Entries provided below:

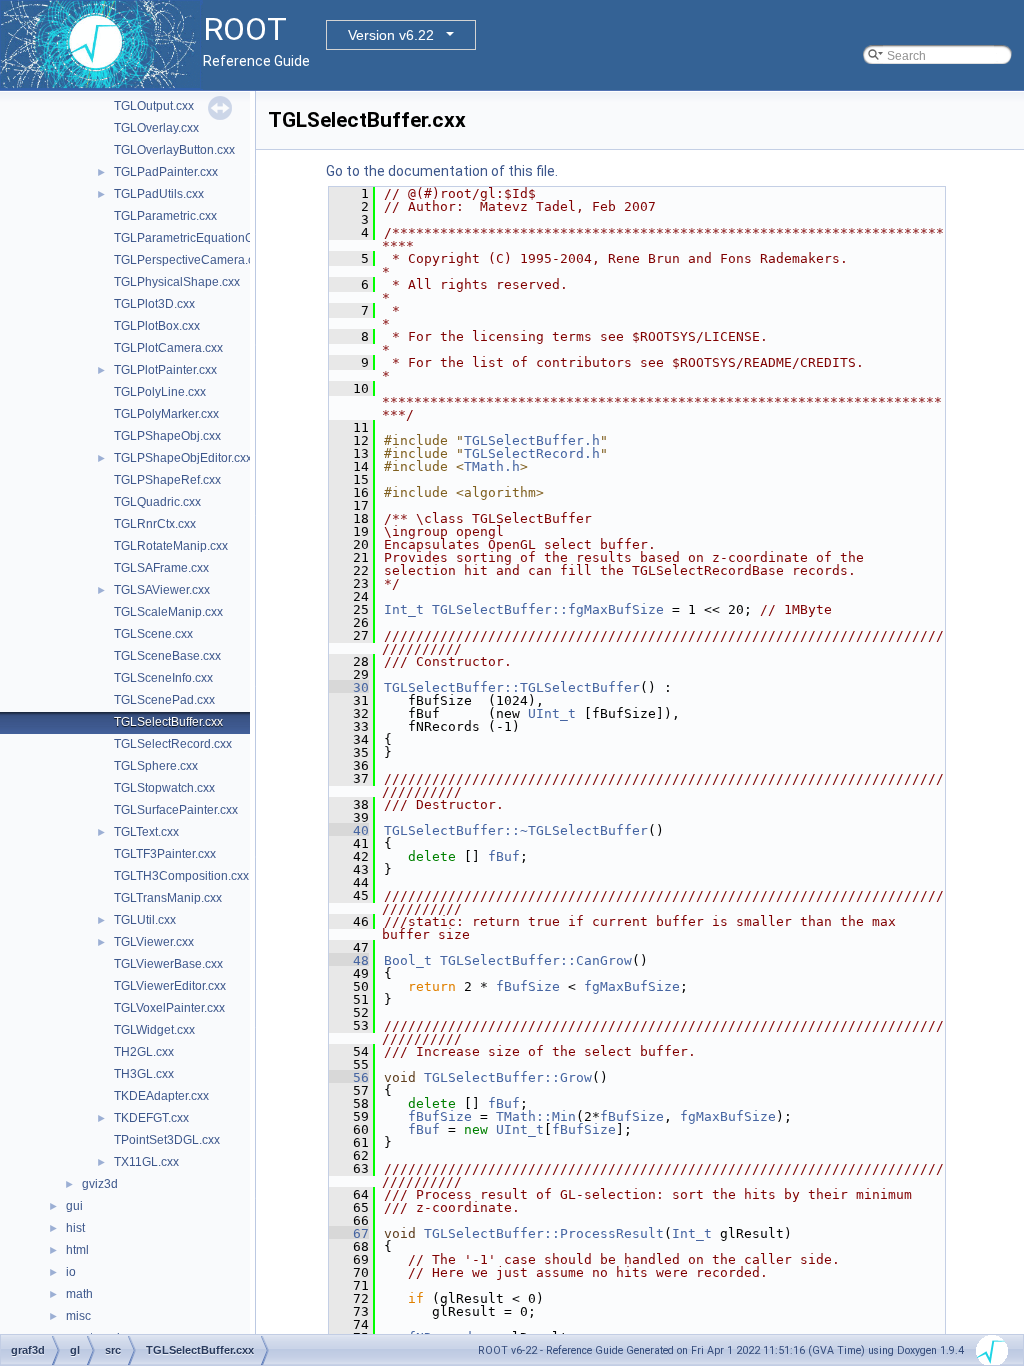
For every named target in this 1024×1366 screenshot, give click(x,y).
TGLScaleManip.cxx (168, 612)
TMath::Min (536, 1116)
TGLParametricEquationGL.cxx (198, 238)
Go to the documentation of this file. (442, 171)
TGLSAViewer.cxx (162, 590)
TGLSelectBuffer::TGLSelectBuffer (512, 687)
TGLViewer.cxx (154, 942)
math (79, 1294)
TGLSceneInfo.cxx (163, 678)
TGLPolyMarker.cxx (166, 414)
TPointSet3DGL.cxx (167, 1140)
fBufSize (528, 986)
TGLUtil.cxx (145, 920)
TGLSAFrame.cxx (161, 568)
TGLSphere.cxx (156, 766)
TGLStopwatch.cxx (164, 788)
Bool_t (408, 960)
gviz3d (100, 1184)
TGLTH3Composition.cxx (181, 876)
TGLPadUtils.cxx (159, 194)
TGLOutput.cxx (154, 106)
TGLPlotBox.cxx (157, 326)
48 (349, 960)
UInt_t (552, 713)
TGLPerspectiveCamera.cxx (190, 260)
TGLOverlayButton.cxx (174, 150)
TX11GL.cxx (146, 1162)
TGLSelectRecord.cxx (173, 744)
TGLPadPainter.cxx (166, 172)
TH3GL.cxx (144, 1074)
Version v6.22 (391, 35)
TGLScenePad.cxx (164, 700)
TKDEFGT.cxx (151, 1118)
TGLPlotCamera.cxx (168, 348)
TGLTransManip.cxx (168, 898)
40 (349, 830)
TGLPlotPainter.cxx (165, 370)
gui (74, 1206)
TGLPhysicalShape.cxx (177, 282)
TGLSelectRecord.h (532, 453)
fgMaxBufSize (632, 986)
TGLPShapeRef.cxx (167, 480)
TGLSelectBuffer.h (532, 440)
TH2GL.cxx (144, 1052)
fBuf (504, 856)
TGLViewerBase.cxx (168, 964)
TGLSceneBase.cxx (167, 656)
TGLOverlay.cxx (156, 128)
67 (349, 1233)
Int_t (404, 609)
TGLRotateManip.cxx (171, 546)
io (71, 1272)
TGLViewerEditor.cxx (170, 986)
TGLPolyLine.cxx (160, 392)
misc (78, 1316)
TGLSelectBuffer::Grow (508, 1077)
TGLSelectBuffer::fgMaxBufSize (548, 609)
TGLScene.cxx (153, 634)
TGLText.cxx (146, 832)
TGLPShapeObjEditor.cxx (183, 458)
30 (349, 687)
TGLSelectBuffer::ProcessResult (544, 1233)
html (77, 1250)
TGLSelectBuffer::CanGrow (536, 960)
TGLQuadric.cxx (157, 502)
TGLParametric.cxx (165, 216)
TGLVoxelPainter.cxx (169, 1008)
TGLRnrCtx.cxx (155, 524)
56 (349, 1077)
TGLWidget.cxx (154, 1030)
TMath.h (492, 466)
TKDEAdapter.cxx (161, 1096)
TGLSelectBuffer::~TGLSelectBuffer (516, 830)
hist (75, 1228)
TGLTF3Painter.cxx (165, 854)
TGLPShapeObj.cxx (167, 436)
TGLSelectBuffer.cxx (168, 722)
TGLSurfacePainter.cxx (176, 810)
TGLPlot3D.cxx (154, 304)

End of Entries provided.

**Required work**: Word for word, write out each line of the records, but leave the pictures behind.

**Your response**:
For every named target in this 1024×1366 screenshot, give click(x,y).
TGLScaleManip.cxx (168, 612)
TMath::Min (536, 1116)
TGLParametricEquationGL.cxx (198, 238)
Go to the documentation of this file. (442, 171)
TGLSAViewer.cxx (162, 590)
TGLSelectBuffer::TGLSelectBuffer (512, 687)
TGLViewer.cxx (154, 942)
math (79, 1294)
TGLSceneInfo.cxx (163, 678)
TGLPolyMarker.cxx (166, 414)
TPointSet3DGL.cxx (167, 1140)
fBufSize (528, 986)
TGLUtil.cxx (145, 920)
TGLSAFrame.cxx (161, 568)
TGLSphere.cxx (156, 766)
TGLStopwatch.cxx (164, 788)
Bool_t (408, 960)
gviz3d (100, 1184)
TGLTH3Composition.cxx (181, 876)
TGLPadUtils.cxx (159, 194)
TGLOutput.cxx (154, 106)
TGLPlotBox.cxx (157, 326)
48 (349, 960)
UInt_t (552, 713)
TGLPerspectiveCamera.cxx (190, 260)
TGLOverlayButton.cxx (174, 150)
TX11GL.cxx (146, 1162)
TGLSelectRecord.cxx (173, 744)
TGLPadPainter.cxx (166, 172)
TH3GL.cxx (144, 1074)
Version v6.22 (391, 35)
TGLScenePad.cxx (164, 700)
TKDEFGT.cxx (151, 1118)
TGLPlotCamera.cxx (168, 348)
TGLTransManip.cxx (168, 898)
40 (349, 830)
TGLPlotPainter.cxx (165, 370)
gui (74, 1206)
TGLPhysicalShape.cxx (177, 282)
TGLSelectRecord.h (532, 453)
fgMaxBufSize (632, 986)
TGLPShapeRef.cxx (167, 480)
TGLSelectBuffer.h (532, 440)
TH2GL.cxx (144, 1052)
fBuf (504, 856)
TGLViewerBase.cxx (168, 964)
TGLSceneBase.cxx (167, 656)
TGLOverlay.cxx (156, 128)
67 (349, 1233)
Int_t (404, 609)
TGLRotateManip.cxx (171, 546)
io (71, 1272)
TGLViewerEditor.cxx (170, 986)
TGLPolyLine.cxx (160, 392)
misc (78, 1316)
TGLSelectBuffer::Grow (508, 1077)
TGLSelectBuffer::fgMaxBufSize (548, 609)
TGLScene.cxx (153, 634)
TGLText.cxx (146, 832)
TGLPShapeObjEditor.cxx (183, 458)
30 (349, 687)
TGLSelectBuffer::ProcessResult (544, 1233)
html (77, 1250)
TGLSelectBuffer::CanGrow (536, 960)
TGLQuadric.cxx (157, 502)
TGLParametric.cxx (165, 216)
TGLVoxelPainter.cxx (169, 1008)
TGLRnrCtx.cxx (155, 524)
56 (349, 1077)
TGLWidget.cxx (154, 1030)
TMath.h (492, 466)
TKDEAdapter.cxx (161, 1096)
TGLSelectBuffer::~TGLSelectBuffer (516, 830)
hist (75, 1228)
TGLTF3Painter.cxx (165, 854)
TGLPShapeObj.cxx (167, 436)
TGLSelectBuffer.cxx (168, 722)
TGLSurfacePainter.cxx (176, 810)
TGLPlot3D.cxx (154, 304)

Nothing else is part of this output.